CRÍTICA TEATRAL
ESPETÁCULO: “ENTREGA PARA JEZEBEL”
Uma sala multiuso com alguns poucos itens de cena : esse é o ambiente com o qual nos deparamos quando vamos assistir ao espetaculo “Entrega para Jezebel” no Teatro Arthur Azevedo.
A montagem que faz parte da ocupação do “Teatro do indivíduo” tem origem no texto cuja dramaturgia de Roberto Muniz Dias é um dos maiores destaques. Somente um deles.
O texto fala com naturalidade de uma realidade distante de muitos; realidade essa que sensibiliza qualquer um que seja não necessariamente transexual, pois os conflitos da personagem principal (interpretada pela atriz Valeria Barcellos) remete a passagens tortuosas da vida de quem é negro, trans, homossexual, travesti, ou simplesmente quem se atreve a ter sequer uma pequena parcela de humanidade ou não fazer parte da massa da sociedade comum ou aceitável.
O elenco composto por atrizes trans ( Valeria Barcellos, Clodd Dias e Bibi Santos – Hugo Nacari na técnica ) e também pelo ator Daniel Sapiência efetuam seu trabalho com uma propriedade que não teria como ser mais marcante. Alguns dirão: “ah, as atrizes interpretam a elas mesmas”… E qual o desmérito nisso quando o foco de discussão são os sofrimentos e desafios dos excluídos? Um ator que não fosse trans poderia interpretar um deles?Talvez sim, pois atores são “feitos” para interpretarem principalmente aquilo que não são , mas a questão aqui é muito mais profunda nesse momento em que vivemos. A necessidade (por infinitos motivos) é de se falar pela boca do excluído e não pelo ponto de vista do opressor. A cia teatral merece palmas por dar espaço , trabalho e dignidade aos artistas negros/trans e também por expor seus dilemas através de um trabalho tão verossímil. Reconhecemos em cada passagem da ótima dramaturgia momentos de histórias que se não já vivemos, já escutamos contar. Os amores vendidos, a exclusão sempre presente, a ironia como a única saída para o drama da sobrevivência.

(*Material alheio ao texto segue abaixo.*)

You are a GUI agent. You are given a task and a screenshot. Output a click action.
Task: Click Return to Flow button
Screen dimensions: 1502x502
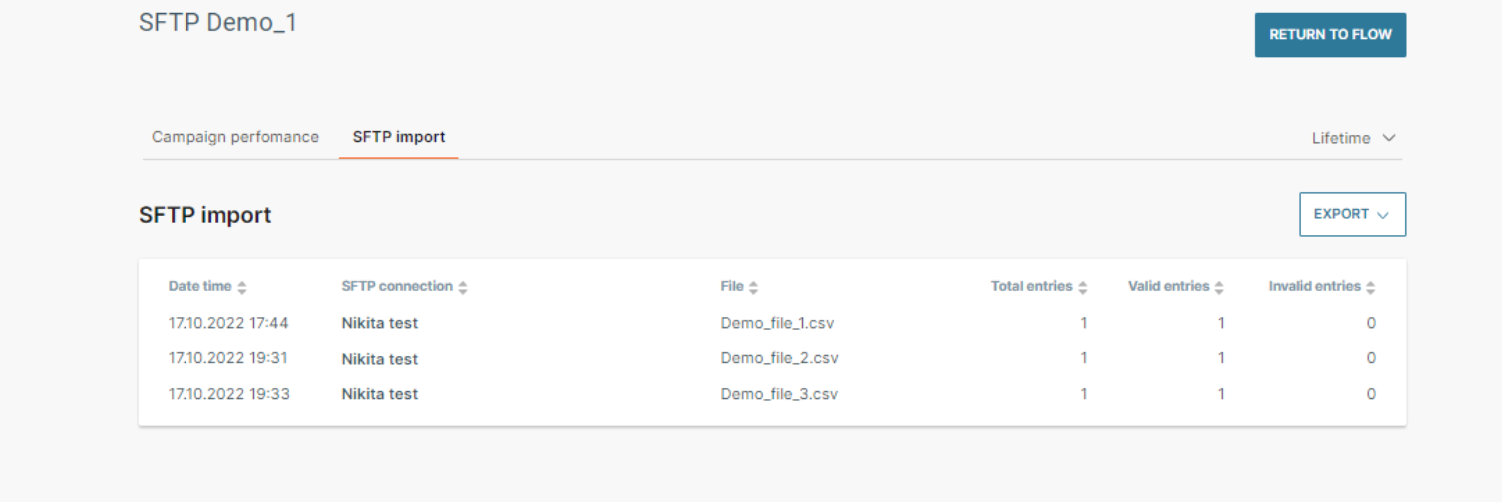[1330, 35]
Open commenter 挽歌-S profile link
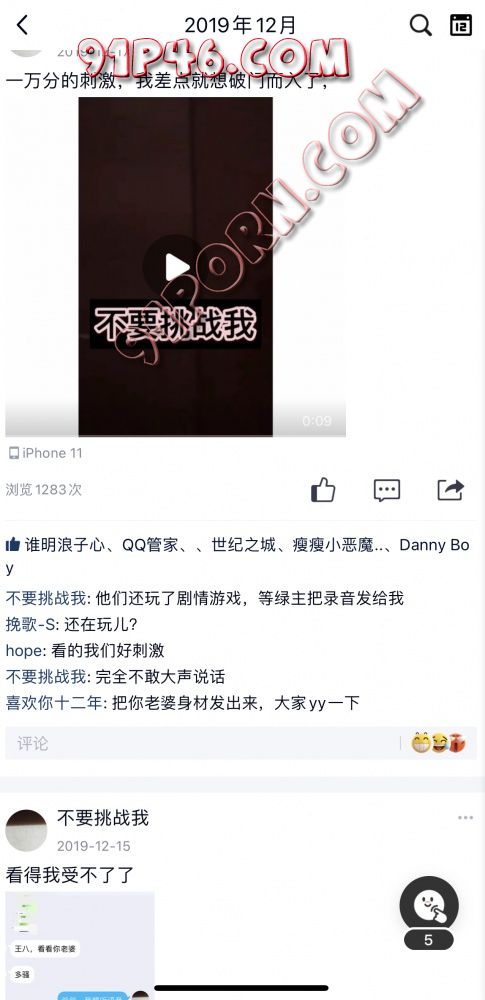The width and height of the screenshot is (485, 1000). (30, 624)
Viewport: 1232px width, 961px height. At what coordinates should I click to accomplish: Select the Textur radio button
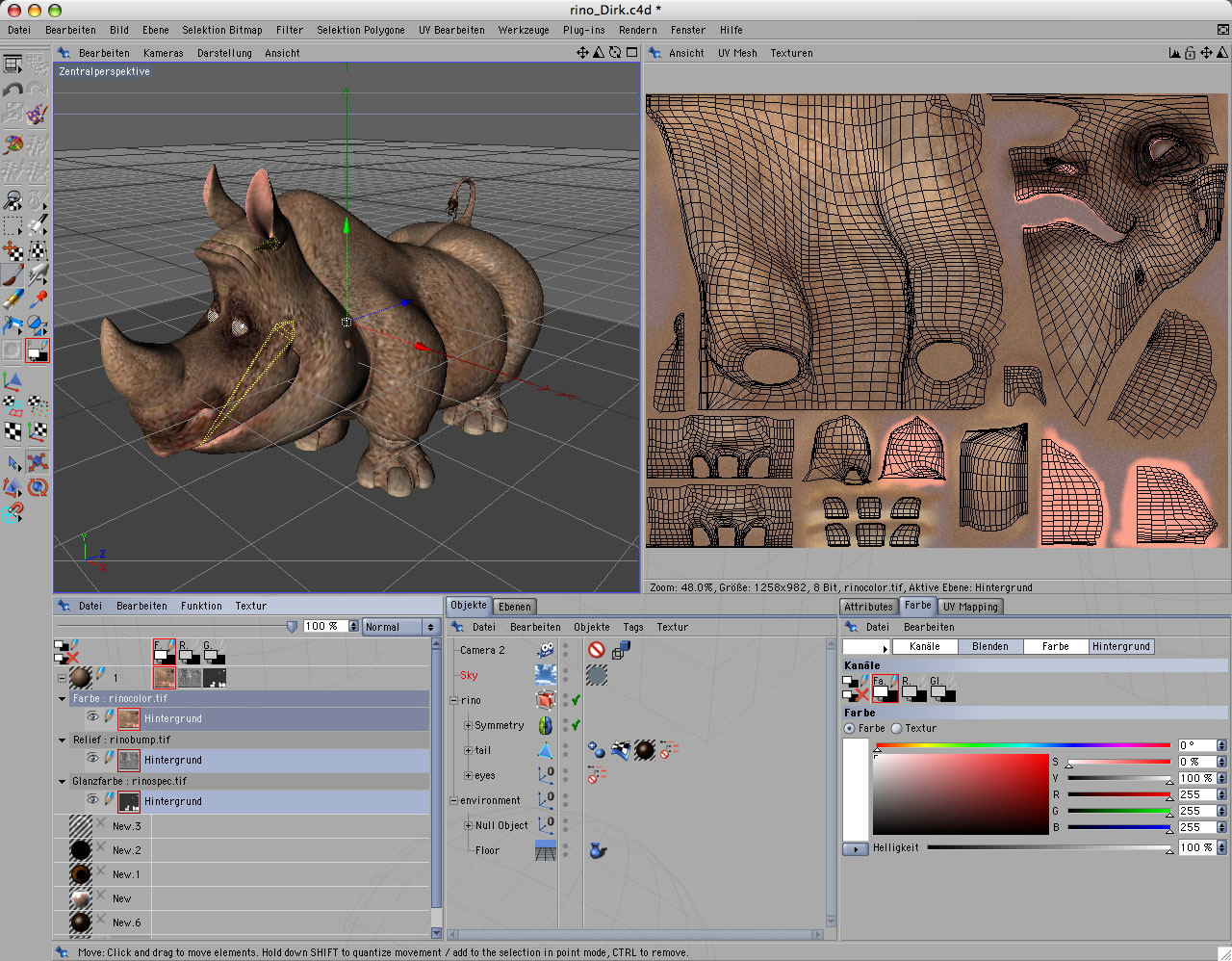(897, 729)
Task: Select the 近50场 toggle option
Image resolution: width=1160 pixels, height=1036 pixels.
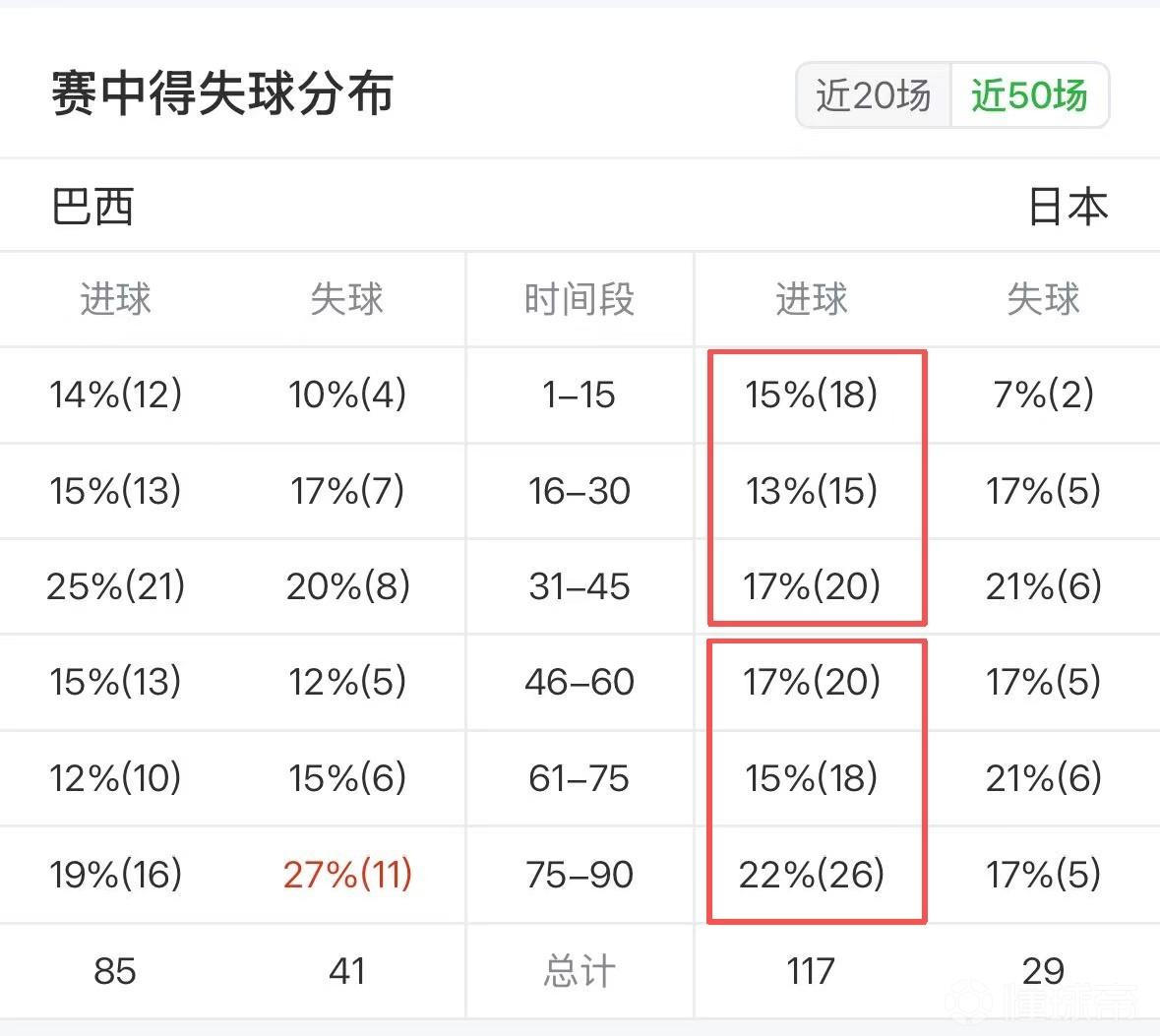Action: [x=1030, y=95]
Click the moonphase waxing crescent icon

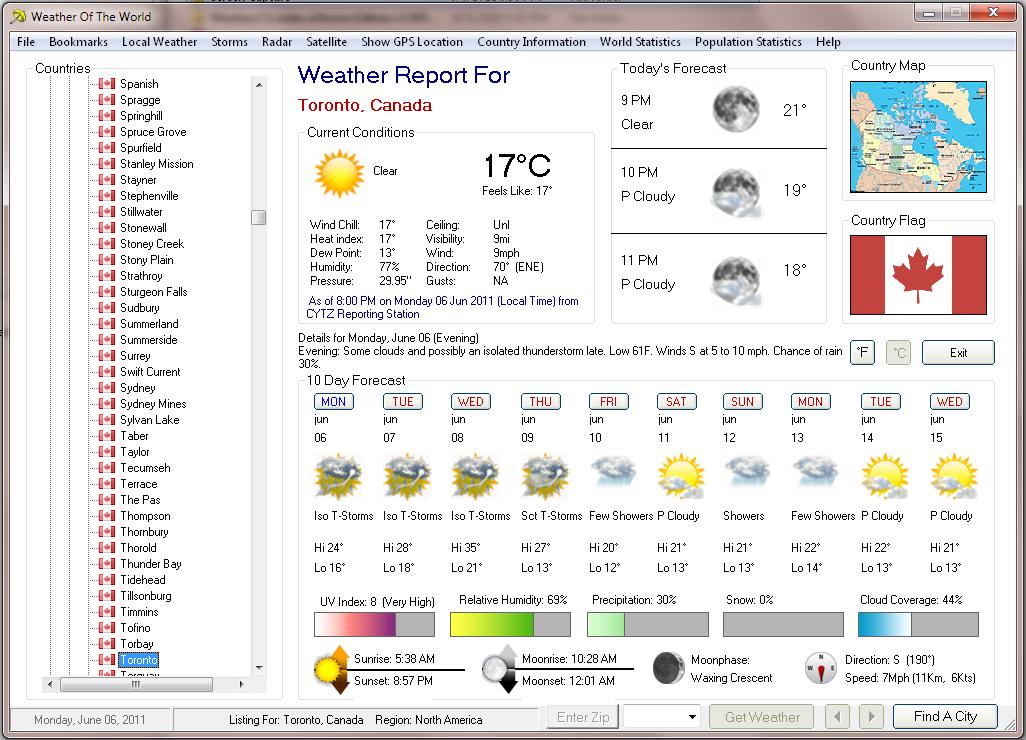(x=668, y=668)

A direção de Rodolfo Lima desenha quadro a quadro com qualidade a jornada pela qual passa a personagem principal, como se fosse histórias em quadrinhos ou um ballet com passos marcados, marcações precisas mesmo quando singelas. Valeria Barcellos é uma bailarina que domina os movimentos de cena e manipula os sentimentos do espectador para onde deseja, seja em momentos dramáticos, irônicos, raivosos ou sensíveis.
Clodd Dias esbanja naturalismo e delicadeza na atuação , Daniel Sapiência mergulha numa deliciosa interpretação do cafajeste que representa muitos e Bibi Santos exala o odor da ingenuidade dos que estão entrando ainda com leveza num mundo opressor. Todos completam a pintura de personagens que nos trás realidade aos olhos e nos faz lembrar que essa vida num submundo obscuro e invisível existe, mesmo que a sociedade tente-nos convencer do contrário .
O teatro e a arte existem para retirar o véu que embaça a visão sobre a realidade e essa revelação é a obrigação dos que enxergam através dele.
A representatividade tão presente no palco por artistas alertas à causa desaparece quando observamos a plateia presente composta por casais brancos aparentemente representantes de uma sociedade pasteurizada. Precisamos como cidadãos acordarmos para o apoio à causa, a arte, aos excluídos. O papel que a arte faz falta agora a população fazer.
O título: “teatro do indivíduo” traduz bem a intenção é a execução desse trabalho. Que surjam mais espetáculos e artistas que nos façam nos lembrar que somos todos , por mais diferentes que pareçam…indivíduos.
Avaliação:⭐️⭐️⭐️⭐️⭐️Excelente
Local: Teatro Arthur Azevedo – Mooca
Elenco/Direção: Texto: Roberto Muniz Dias. Direção: Rodolfo Lima. Elenco: Bibi Santos, Clodd Dias, Daniel Sapiência e Valéria Barcellos .
Data: até 28 de Abril; Sextas e Sábados, às 21h, e Domingos, às 19h.